EXERCISE DIRECTIONS
Reproduce every line of the material below word for word, leaving out the pictures.

Entries on locating words and elements:
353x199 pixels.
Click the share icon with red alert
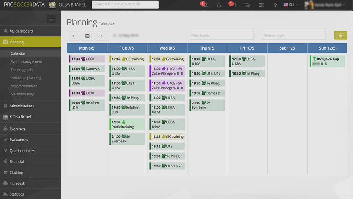[204, 5]
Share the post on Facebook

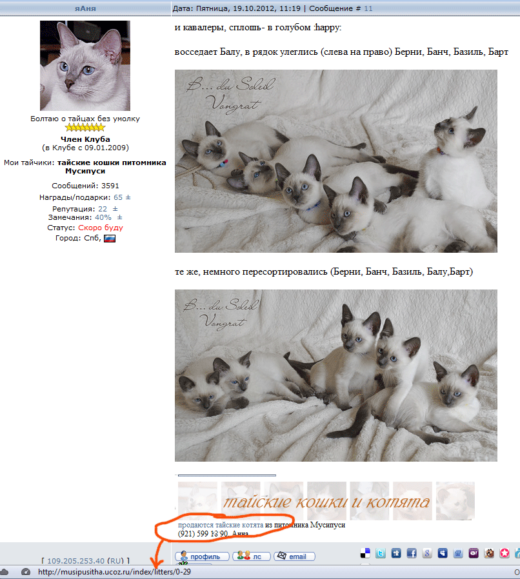(412, 553)
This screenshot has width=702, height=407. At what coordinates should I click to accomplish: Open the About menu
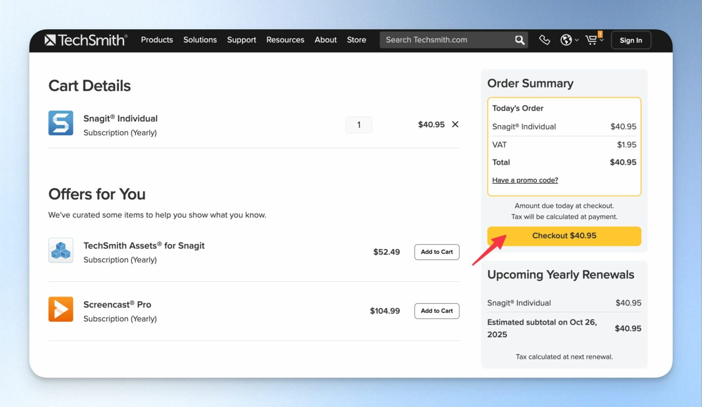click(325, 40)
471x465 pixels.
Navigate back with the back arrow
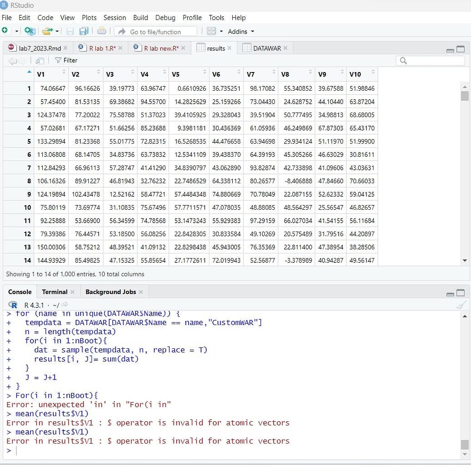click(x=13, y=60)
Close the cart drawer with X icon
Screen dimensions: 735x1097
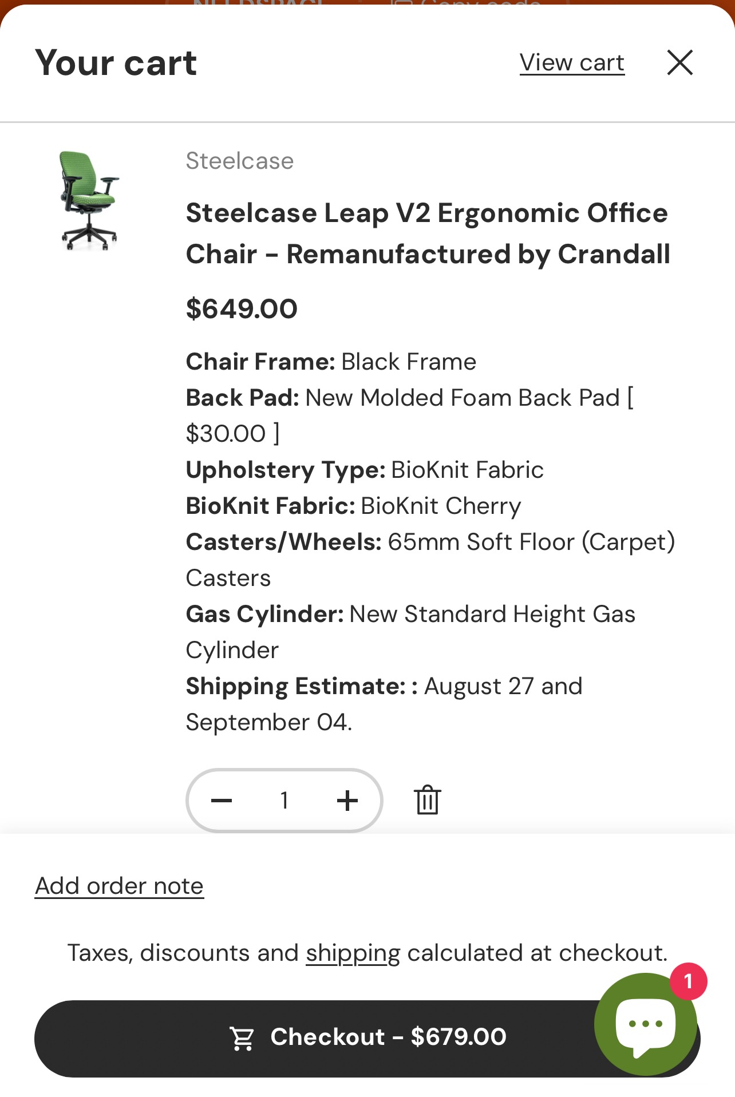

THE REPLY
353x199 pixels.
Click the share icon with red alert
[204, 5]
Share the post on Facebook

(412, 553)
This screenshot has width=702, height=407. At what coordinates should I click to accomplish: Open the About menu
click(325, 40)
471x465 pixels.
Navigate back with the back arrow
click(x=13, y=60)
Close the cart drawer with X icon
Screen dimensions: 735x1097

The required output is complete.